__Tugas 1__.
Ringkaslah artikel tentang Prabowo di bawah ini dalam dua kalimat.
__Tugas 2__.
Tolong ketik ulang bagian artikel tentang Prabowo di bawah ini tanpa mengubah apa pun, dari "Ganjar yakin atas" sampai "Prabowo dengan data.".

__Teks Bacaan__.
● ● ● ● ●

-------
PEDOMAN KARYA
Senin, 08 Januari 2024
Kenapa
Prabowo Dijadikan Musuh Bersama?
Oleh:
Tonya Rosyid
(Pengamat Politik dan
Pemerhati Bangsa)
Kata Prabowo: “Pendapat
saya kok sama dengan Pak Ganjar. Apa karena buku yang kita baca sama ya..”
Tidak kurang dari tiga kali Prabowo mengungkapkan kalimat yang hampir sama.
Ini pastilah gimmik.
Trik untuk merangkul Ganjar. Dengan begitu, Prabowo ingin memunculkan kesan
bahwa Anies adalah musuh bersama. Musuh Prabowo dan Ganjar. Trik ini dilakukan
Prabowo setelah Anies beberapa kali mengungkap sejumlah data yang sempat
menyudutkan Prabowo dalam posisinya sebagai Menhan. Terutama data tentang
kepemilikan tanah ratusan ribu hektar, alutsista bekas, food estate dan
kebocoran anggaran di kemenhan. Dari kritik ini, Anies tampak menguasai
masalah.
Tapi sayangnya, trik
ini gagal dijalankan Prabowo. Ganjar malah memberi nilai kepada Prabowo angka “5”.
Ganjar yakin atas penilainnya ini. Ganjar mengaku punya banyak indikator untuk
menjelaskan kenapa nilai Manhan “5”. Nilai merah!
Di sesi pertanyaan,
Ganjar, dengan data-data yang sangat serius dipersiapkan justru menguliti
Prabowo. Detail dan tajam. Ketika Prabowo menyatakan bahwa data Ganjar salah,
maka Ganjar membuka data-data yang dipersiapkannya secara rapi itu, dan meminta
kamera men-zoom-nya. Bahkan Ganjar minta Prabowo mendekat, atau staf Prabowo
melihat data yang dibawa oleh Ganjar itu. Sadis!
Prabowo dalam posisinya
sebagai Menhan harusnya menguasai segala hal dan memiliki semua data terkait
dengan keamanan dan pertahanan. Tapi dalam debat kedua Capres ini, Prabowo sama
sekali tidak menunjukkan data. Justru yang membawa data adalah dua lawan
debatnya: Anies dan Ganjar. Semua penilaian terhadap keburukan Kemenhan tidak
satupun yang mampu diklarifikasi oleh Prabowo dengan data.

● ● ● ● ●

__Data yang Diberikan__.

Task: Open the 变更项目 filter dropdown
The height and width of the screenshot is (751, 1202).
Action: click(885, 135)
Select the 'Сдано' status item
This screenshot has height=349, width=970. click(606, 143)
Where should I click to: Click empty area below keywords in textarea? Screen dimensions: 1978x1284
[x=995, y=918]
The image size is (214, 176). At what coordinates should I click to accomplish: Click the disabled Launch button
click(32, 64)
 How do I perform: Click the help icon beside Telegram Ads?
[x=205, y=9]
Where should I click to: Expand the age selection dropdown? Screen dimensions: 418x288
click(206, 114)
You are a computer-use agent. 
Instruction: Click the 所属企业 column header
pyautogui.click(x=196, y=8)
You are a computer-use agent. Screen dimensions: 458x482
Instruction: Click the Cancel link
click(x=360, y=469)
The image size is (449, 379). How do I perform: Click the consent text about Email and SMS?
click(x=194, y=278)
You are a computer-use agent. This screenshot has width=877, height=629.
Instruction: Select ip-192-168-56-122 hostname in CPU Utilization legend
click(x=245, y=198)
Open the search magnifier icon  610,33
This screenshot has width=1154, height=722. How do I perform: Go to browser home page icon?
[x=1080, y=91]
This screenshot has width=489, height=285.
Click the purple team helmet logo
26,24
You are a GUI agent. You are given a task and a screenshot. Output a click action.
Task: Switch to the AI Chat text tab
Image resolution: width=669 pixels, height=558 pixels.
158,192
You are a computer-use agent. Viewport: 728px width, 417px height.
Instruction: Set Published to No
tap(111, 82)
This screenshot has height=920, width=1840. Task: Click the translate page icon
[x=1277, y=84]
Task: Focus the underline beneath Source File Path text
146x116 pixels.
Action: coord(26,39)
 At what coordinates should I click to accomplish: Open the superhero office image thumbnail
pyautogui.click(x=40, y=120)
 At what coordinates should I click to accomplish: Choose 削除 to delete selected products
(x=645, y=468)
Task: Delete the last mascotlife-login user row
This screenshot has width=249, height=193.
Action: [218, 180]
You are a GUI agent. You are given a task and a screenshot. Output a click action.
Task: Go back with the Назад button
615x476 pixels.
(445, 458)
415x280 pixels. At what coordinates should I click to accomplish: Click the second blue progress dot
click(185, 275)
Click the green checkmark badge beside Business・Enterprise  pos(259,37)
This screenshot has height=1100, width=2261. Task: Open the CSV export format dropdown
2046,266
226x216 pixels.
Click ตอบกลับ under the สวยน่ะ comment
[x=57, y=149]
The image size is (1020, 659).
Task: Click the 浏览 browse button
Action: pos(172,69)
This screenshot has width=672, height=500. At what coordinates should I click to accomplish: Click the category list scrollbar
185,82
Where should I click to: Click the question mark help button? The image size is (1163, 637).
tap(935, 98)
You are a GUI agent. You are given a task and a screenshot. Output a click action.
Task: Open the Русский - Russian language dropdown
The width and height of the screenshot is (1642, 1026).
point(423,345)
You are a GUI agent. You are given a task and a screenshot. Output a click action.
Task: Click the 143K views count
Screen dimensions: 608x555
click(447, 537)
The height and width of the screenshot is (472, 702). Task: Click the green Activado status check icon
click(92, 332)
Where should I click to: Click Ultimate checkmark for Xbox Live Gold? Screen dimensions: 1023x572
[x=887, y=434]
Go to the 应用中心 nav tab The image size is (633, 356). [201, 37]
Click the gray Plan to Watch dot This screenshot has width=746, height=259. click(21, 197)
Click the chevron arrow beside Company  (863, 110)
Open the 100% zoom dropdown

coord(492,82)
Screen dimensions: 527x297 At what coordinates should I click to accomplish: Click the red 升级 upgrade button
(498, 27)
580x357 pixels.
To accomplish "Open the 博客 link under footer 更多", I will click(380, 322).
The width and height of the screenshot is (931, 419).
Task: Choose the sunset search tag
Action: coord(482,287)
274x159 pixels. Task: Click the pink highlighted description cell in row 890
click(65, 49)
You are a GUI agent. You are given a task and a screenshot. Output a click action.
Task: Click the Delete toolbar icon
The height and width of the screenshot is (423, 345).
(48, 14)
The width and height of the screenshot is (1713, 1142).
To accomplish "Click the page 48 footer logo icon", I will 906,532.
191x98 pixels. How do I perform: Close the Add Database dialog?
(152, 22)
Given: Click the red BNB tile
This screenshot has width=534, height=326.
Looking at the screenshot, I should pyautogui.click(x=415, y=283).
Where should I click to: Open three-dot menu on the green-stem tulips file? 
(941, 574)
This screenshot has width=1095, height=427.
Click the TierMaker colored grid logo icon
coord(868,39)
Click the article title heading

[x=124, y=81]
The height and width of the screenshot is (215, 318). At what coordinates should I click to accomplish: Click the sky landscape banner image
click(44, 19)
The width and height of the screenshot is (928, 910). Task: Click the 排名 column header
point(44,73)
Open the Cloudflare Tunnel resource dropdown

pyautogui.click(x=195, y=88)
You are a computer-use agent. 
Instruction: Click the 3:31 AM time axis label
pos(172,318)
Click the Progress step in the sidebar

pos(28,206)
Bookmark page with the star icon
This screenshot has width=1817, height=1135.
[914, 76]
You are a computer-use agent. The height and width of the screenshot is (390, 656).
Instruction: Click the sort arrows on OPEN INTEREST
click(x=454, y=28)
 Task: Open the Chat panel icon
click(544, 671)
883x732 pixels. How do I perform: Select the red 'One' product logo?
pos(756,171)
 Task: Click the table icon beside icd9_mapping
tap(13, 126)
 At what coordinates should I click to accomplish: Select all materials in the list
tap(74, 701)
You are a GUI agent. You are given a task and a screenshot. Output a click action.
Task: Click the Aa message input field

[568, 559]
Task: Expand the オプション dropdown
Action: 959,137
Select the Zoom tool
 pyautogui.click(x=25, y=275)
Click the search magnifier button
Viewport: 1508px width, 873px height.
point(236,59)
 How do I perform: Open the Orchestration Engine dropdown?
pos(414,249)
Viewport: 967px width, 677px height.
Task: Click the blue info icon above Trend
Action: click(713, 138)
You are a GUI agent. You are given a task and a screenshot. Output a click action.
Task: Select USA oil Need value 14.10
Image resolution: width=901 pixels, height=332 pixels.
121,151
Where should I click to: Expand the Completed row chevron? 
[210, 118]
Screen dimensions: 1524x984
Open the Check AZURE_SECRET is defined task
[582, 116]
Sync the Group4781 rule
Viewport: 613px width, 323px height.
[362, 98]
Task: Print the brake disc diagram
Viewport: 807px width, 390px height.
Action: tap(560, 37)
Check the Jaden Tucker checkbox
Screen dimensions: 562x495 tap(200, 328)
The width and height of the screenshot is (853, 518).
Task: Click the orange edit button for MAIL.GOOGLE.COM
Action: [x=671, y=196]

● ● ● ● ●

__Jawaban Lengkap 1__.
Menurut penulis, ucapan Prabowo bahwa pendapatnya sama dengan Ganjar adalah trik untuk menjadikan Anies musuh bersama setelah Anies mengungkap data yang menyudutkan Prabowo sebagai Menhan, tetapi trik itu gagal karena Ganjar justru memberi Prabowo nilai "5". Dalam debat kedua capres, Ganjar dan Anies membawa data untuk menyoroti keburukan Kemenhan, sedangkan Prabowo sama sekali tidak menunjukkan data dan tidak mampu mengklarifikasi satu pun penilaian itu dengan data.

__Jawaban Lengkap 2__.
Ganjar yakin atas penilainnya ini. Ganjar mengaku punya banyak indikator untuk
menjelaskan kenapa nilai Manhan “5”. Nilai merah!
Di sesi pertanyaan,
Ganjar, dengan data-data yang sangat serius dipersiapkan justru menguliti
Prabowo. Detail dan tajam. Ketika Prabowo menyatakan bahwa data Ganjar salah,
maka Ganjar membuka data-data yang dipersiapkannya secara rapi itu, dan meminta
kamera men-zoom-nya. Bahkan Ganjar minta Prabowo mendekat, atau staf Prabowo
melihat data yang dibawa oleh Ganjar itu. Sadis!
Prabowo dalam posisinya
sebagai Menhan harusnya menguasai segala hal dan memiliki semua data terkait
dengan keamanan dan pertahanan. Tapi dalam debat kedua Capres ini, Prabowo sama
sekali tidak menunjukkan data. Justru yang membawa data adalah dua lawan
debatnya: Anies dan Ganjar. Semua penilaian terhadap keburukan Kemenhan tidak
satupun yang mampu diklarifikasi oleh Prabowo dengan data.